Dataset excerpts
===============
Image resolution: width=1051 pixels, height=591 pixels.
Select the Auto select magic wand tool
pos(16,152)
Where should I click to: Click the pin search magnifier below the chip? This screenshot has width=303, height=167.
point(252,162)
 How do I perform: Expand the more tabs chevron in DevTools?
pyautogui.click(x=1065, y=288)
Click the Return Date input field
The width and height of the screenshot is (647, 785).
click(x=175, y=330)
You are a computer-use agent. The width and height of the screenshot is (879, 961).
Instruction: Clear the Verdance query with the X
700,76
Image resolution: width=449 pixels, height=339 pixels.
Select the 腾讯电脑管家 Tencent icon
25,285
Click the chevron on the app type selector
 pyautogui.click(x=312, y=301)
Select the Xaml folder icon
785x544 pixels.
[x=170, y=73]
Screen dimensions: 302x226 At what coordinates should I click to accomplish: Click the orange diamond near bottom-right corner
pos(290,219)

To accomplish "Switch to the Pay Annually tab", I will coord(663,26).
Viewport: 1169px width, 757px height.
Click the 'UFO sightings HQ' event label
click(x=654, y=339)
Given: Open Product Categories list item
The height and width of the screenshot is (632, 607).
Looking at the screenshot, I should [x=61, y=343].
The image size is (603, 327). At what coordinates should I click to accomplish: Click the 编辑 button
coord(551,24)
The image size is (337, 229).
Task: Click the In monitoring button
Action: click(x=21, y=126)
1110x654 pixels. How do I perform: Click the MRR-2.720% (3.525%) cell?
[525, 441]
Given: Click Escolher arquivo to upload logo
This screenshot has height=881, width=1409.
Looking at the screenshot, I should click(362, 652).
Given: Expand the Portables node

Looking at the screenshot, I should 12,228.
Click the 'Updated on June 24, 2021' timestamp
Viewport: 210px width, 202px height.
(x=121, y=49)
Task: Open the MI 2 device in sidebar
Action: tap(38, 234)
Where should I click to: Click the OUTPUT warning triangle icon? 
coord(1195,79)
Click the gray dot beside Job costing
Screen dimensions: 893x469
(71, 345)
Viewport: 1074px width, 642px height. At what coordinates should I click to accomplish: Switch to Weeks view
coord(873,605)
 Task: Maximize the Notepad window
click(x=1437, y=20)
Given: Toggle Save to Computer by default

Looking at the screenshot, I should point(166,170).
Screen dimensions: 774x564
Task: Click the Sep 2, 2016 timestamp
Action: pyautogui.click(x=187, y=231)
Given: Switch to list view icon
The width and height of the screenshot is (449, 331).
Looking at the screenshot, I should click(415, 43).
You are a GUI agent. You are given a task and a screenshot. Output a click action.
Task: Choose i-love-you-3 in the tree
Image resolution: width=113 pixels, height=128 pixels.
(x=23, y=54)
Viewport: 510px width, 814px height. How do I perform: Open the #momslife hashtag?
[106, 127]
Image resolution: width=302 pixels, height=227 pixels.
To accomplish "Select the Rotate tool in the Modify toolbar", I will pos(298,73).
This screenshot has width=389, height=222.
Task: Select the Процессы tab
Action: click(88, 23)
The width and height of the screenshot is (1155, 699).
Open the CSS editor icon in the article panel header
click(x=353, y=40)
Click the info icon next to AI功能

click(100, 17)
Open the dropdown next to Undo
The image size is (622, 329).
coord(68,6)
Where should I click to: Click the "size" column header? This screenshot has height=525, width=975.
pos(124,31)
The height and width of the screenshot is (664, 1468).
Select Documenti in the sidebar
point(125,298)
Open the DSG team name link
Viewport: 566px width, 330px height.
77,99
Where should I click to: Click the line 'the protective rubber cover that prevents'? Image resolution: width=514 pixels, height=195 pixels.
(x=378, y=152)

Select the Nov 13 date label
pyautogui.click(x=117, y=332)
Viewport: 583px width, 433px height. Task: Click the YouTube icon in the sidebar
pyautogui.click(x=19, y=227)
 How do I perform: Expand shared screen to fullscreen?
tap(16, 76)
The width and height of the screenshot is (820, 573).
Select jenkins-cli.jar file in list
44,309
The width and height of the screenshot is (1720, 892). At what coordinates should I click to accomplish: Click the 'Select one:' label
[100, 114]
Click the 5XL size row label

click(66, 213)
===============
Exercise prompt | All lines from the records above should be copied exactly.

Written response |
Image resolution: width=1051 pixels, height=591 pixels.
Select the Auto select magic wand tool
pos(16,152)
Where should I click to: Click the pin search magnifier below the chip? This screenshot has width=303, height=167.
point(252,162)
 How do I perform: Expand the more tabs chevron in DevTools?
pyautogui.click(x=1065, y=288)
Click the Return Date input field
The width and height of the screenshot is (647, 785).
click(x=175, y=330)
You are a computer-use agent. The width and height of the screenshot is (879, 961).
Instruction: Clear the Verdance query with the X
700,76
Image resolution: width=449 pixels, height=339 pixels.
Select the 腾讯电脑管家 Tencent icon
25,285
Click the chevron on the app type selector
 pyautogui.click(x=312, y=301)
Select the Xaml folder icon
785x544 pixels.
[x=170, y=73]
Screen dimensions: 302x226 At what coordinates should I click to accomplish: Click the orange diamond near bottom-right corner
pos(290,219)

To accomplish "Switch to the Pay Annually tab", I will coord(663,26).
Viewport: 1169px width, 757px height.
Click the 'UFO sightings HQ' event label
click(x=654, y=339)
Given: Open Product Categories list item
The height and width of the screenshot is (632, 607).
Looking at the screenshot, I should [x=61, y=343].
The image size is (603, 327). At what coordinates should I click to accomplish: Click the 编辑 button
coord(551,24)
The image size is (337, 229).
Task: Click the In monitoring button
Action: click(x=21, y=126)
1110x654 pixels. How do I perform: Click the MRR-2.720% (3.525%) cell?
[525, 441]
Given: Click Escolher arquivo to upload logo
This screenshot has height=881, width=1409.
Looking at the screenshot, I should click(362, 652).
Given: Expand the Portables node

Looking at the screenshot, I should 12,228.
Click the 'Updated on June 24, 2021' timestamp
Viewport: 210px width, 202px height.
(x=121, y=49)
Task: Open the MI 2 device in sidebar
Action: tap(38, 234)
Where should I click to: Click the OUTPUT warning triangle icon? 
coord(1195,79)
Click the gray dot beside Job costing
Screen dimensions: 893x469
(71, 345)
Viewport: 1074px width, 642px height. At what coordinates should I click to accomplish: Switch to Weeks view
coord(873,605)
 Task: Maximize the Notepad window
click(x=1437, y=20)
Given: Toggle Save to Computer by default

Looking at the screenshot, I should point(166,170).
Screen dimensions: 774x564
Task: Click the Sep 2, 2016 timestamp
Action: pyautogui.click(x=187, y=231)
Given: Switch to list view icon
The width and height of the screenshot is (449, 331).
Looking at the screenshot, I should click(415, 43).
You are a GUI agent. You are given a task and a screenshot. Output a click action.
Task: Choose i-love-you-3 in the tree
Image resolution: width=113 pixels, height=128 pixels.
(x=23, y=54)
Viewport: 510px width, 814px height. How do I perform: Open the #momslife hashtag?
[106, 127]
Image resolution: width=302 pixels, height=227 pixels.
To accomplish "Select the Rotate tool in the Modify toolbar", I will pos(298,73).
This screenshot has width=389, height=222.
Task: Select the Процессы tab
Action: click(88, 23)
The width and height of the screenshot is (1155, 699).
Open the CSS editor icon in the article panel header
click(x=353, y=40)
Click the info icon next to AI功能

click(100, 17)
Open the dropdown next to Undo
The image size is (622, 329).
coord(68,6)
Where should I click to: Click the "size" column header? This screenshot has height=525, width=975.
pos(124,31)
The height and width of the screenshot is (664, 1468).
Select Documenti in the sidebar
point(125,298)
Open the DSG team name link
Viewport: 566px width, 330px height.
77,99
Where should I click to: Click the line 'the protective rubber cover that prevents'? Image resolution: width=514 pixels, height=195 pixels.
(x=378, y=152)

Select the Nov 13 date label
pyautogui.click(x=117, y=332)
Viewport: 583px width, 433px height. Task: Click the YouTube icon in the sidebar
pyautogui.click(x=19, y=227)
 How do I perform: Expand shared screen to fullscreen?
tap(16, 76)
The width and height of the screenshot is (820, 573).
Select jenkins-cli.jar file in list
44,309
The width and height of the screenshot is (1720, 892). At what coordinates should I click to accomplish: Click the 'Select one:' label
[100, 114]
Click the 5XL size row label

click(66, 213)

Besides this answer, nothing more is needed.